Para muchos, el gran pecado de Fuster fue defender la catalanidad de los valencianos, pretender su inmersión en un ente superior, la “nacionalitat catalana”, formada, según Prat de la Riba, por “Catalunya, València, Mallorca i la Catalunya del Nord” (1906). Para otros, existe un error historiográfico de base: los valencianos nunca fueron catalanes. Incluso en el momento de la génesis jaumina, el nuevo reino cristiano se concibe como independiente. ¿Creía Fuster, como Prat, que la catalanidad de los valencianos era un proyecto, no de conquista, “sinó de restauració d’una unitat espiritual i històrica que el temps ha dispersat”?
Última entrevista realizada a JOAN FUSTER, en su casa de Sueca (H031029F55)
Me inclino a conjeturar que el de Sueca, tras constatar, de forma lúcida y premonitoria, el suicidio identitario al que veía abocados a los valencianos, pensó de buena fe que la catalanidad era un camino plausible para escapar de las fauces del gigante castellano-español que nos devora. No sé si era su intención, pero Fuster, con su brillante producción ensayística, instaló en la mente de muchos valencianos la necesidad de no desaparecer, por asimilación, de no convertir el viejo reino en tres provincias castellanas, rematando el sueño genocida de Felipe V. Sin el coraje de alzar aquella voz de alerta, quién sabe dónde estaríamos hoy. El diagnóstico fue certero. El remedio, no tanto. Y de aquellos lodos, estos polvos.

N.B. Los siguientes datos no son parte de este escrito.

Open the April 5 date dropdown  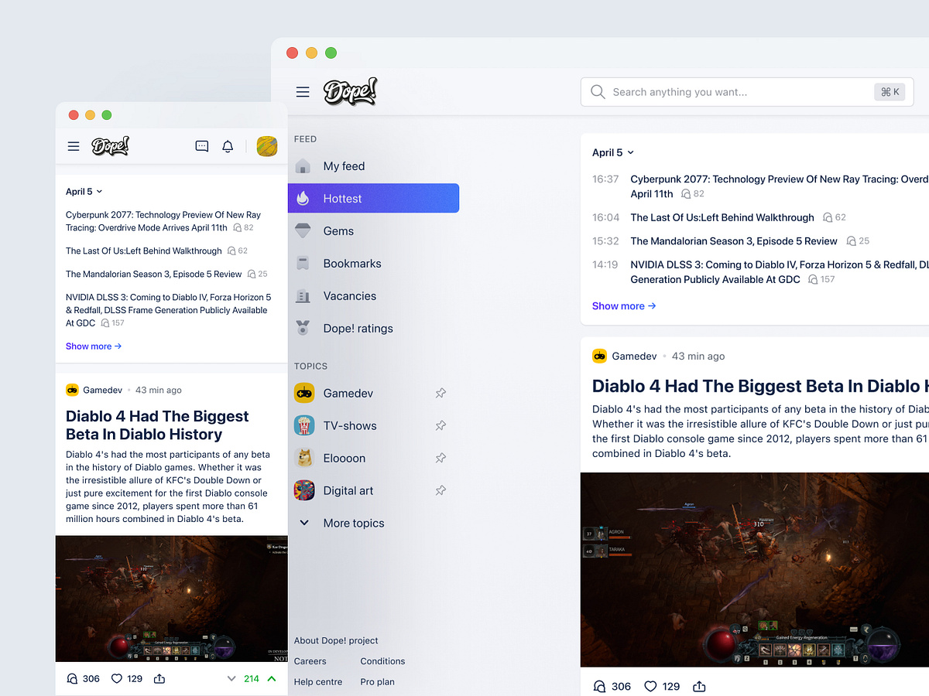(x=613, y=152)
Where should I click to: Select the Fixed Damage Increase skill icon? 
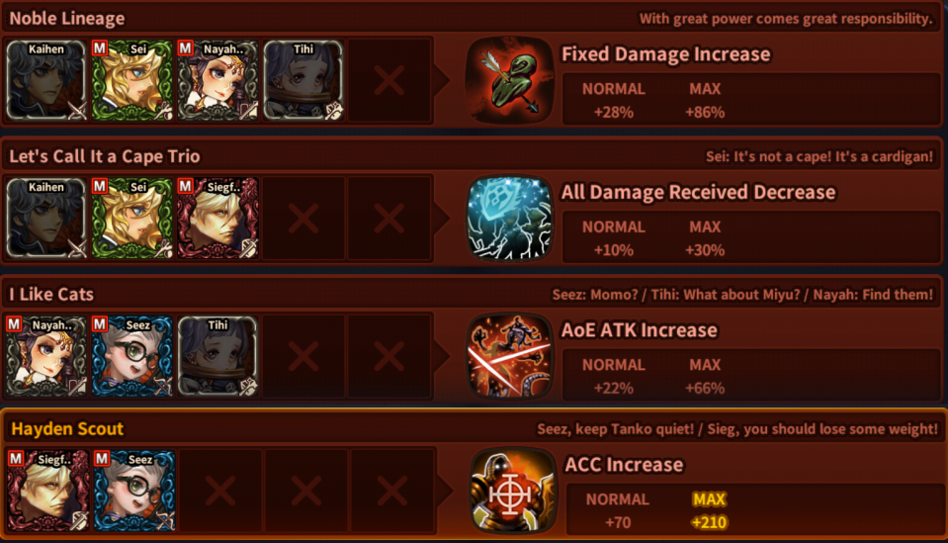pyautogui.click(x=510, y=80)
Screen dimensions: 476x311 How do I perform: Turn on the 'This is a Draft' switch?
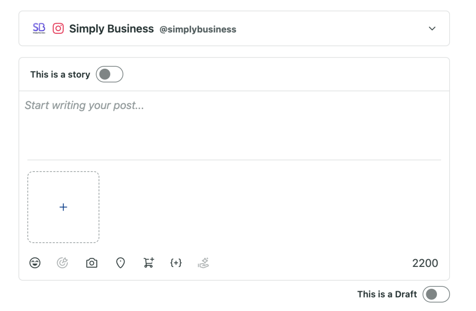tap(436, 294)
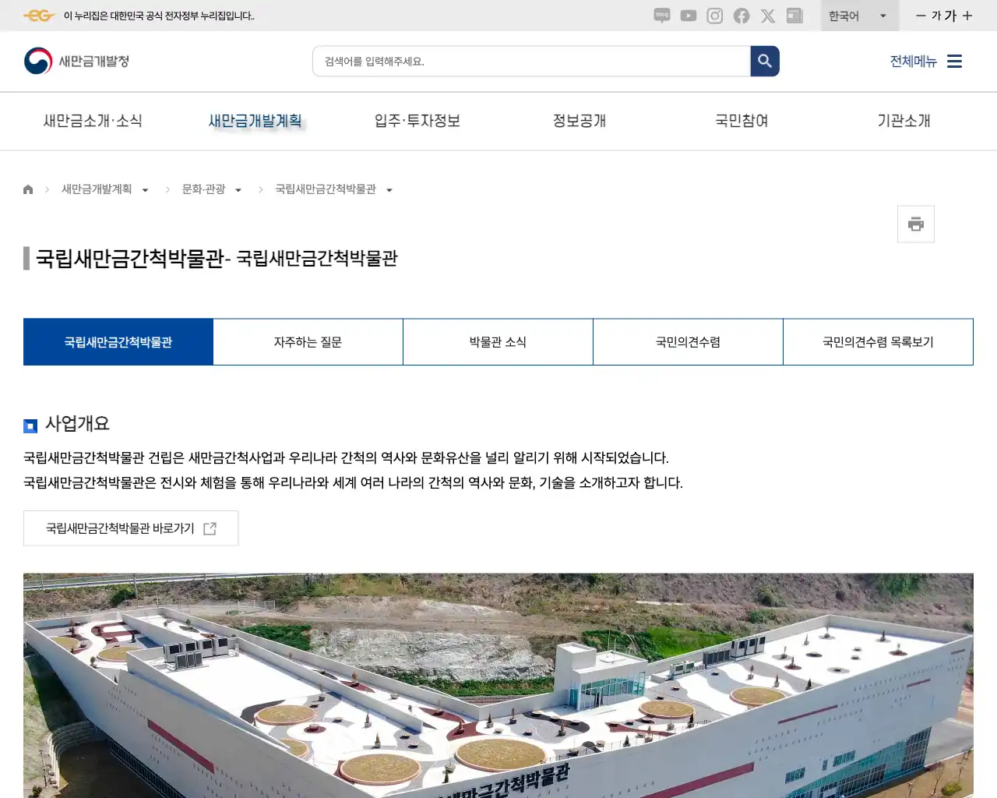
Task: Select 정보공개 in the navigation menu
Action: pyautogui.click(x=580, y=121)
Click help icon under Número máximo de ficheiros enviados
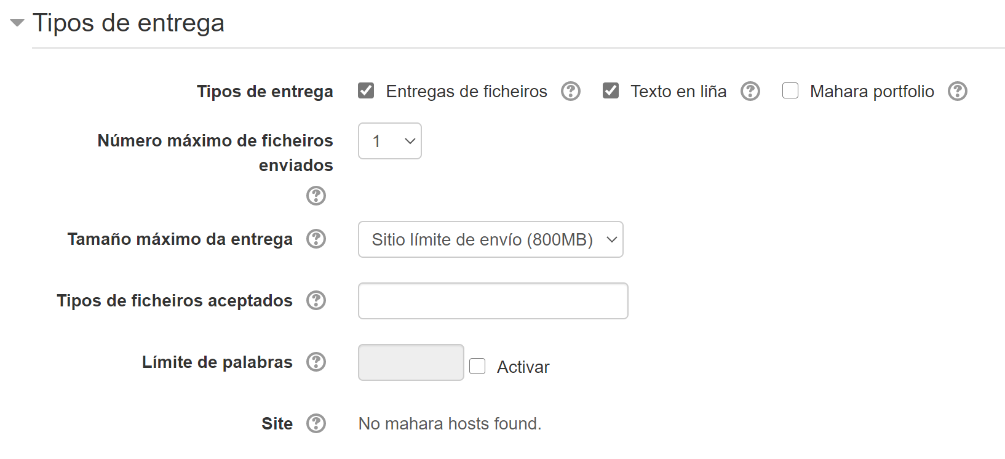Screen dimensions: 1005x459 click(x=316, y=196)
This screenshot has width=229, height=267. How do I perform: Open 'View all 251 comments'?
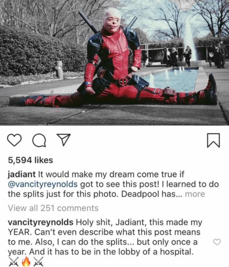[53, 208]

Valencia y Cataluña son pueblos hermanos, pero no iguales, con soluciones diferentes para retos similares. Sin embargo, algunos valencianos llevan décadas intentando forzar esa realidad para aplicar soluciones catalanas sobre un país que, sociológica y culturalmente, es distinto. Y, con ello, se frustra a todos aquellos que se resisten a nuestra desaparición como pueblo. Muchos de aquellos valencianos, herederos del “pensament fusterià”, siguen convencidos hoy de que la solución pasa, bien por la catalanidad, bien por copiar y aplicar aquí las soluciones del nacionalismo catalán para Cataluña.
¿Creía Fuster, como Prat, que la catalanidad de los valencianos era un proyecto, no de conquista, “sinó de restauració d’una unitat espiritual i històrica que el temps ha dispersat”?
No sé si podemos afirmar que el “valencianisme de consens” ha fracasado. Necesitábamos (y necesitamos) consenso, pero también ajustar un discurso y un relato propios, y mucha autoestima. En vez de esto, lo cierto es que los extremos parecen cada día más reforzados. El conflicto que nos desangra, más identitario que lingüístico en realidad, sigue vivo, espoleado por quienes suspiran por nuestra desaparición, y las soluciones, sobre todo las que apuntan a una estricta valencianidad, más lejanas.
Y de esta espiral no salimos.
Mientras seguimos enzarzados en batallas intestinas, más o menos como hace medio siglo, asistimos a diario a la disolución de la lengua en nuestra sociedad, incluso en las zonas tradicionalmente más fieles: todos conocemos a padres que hablan en valenciano a hijos que responden en castellano. Es un síntoma terrible, definitivo. Los valencianistas nos encontramos ya en ese estadio en que persistimos, a la espera de un milagro del destino. Ya lo anunció Nicolau Primitiu: “Treballar, persistir, esperar”. La realidad en 1971, sin embargo, cuando falleció, no era tan cruda como hoy. Que unos y otros disparen al articulista, remarcando las diferencias y no aquello que nos une, como seguro va a suceder, tampoco es una buena señal. Y, como le pasó a Fuster, todos solemos coincidir en el diagnóstico, pero nadie da con la tecla de la solución.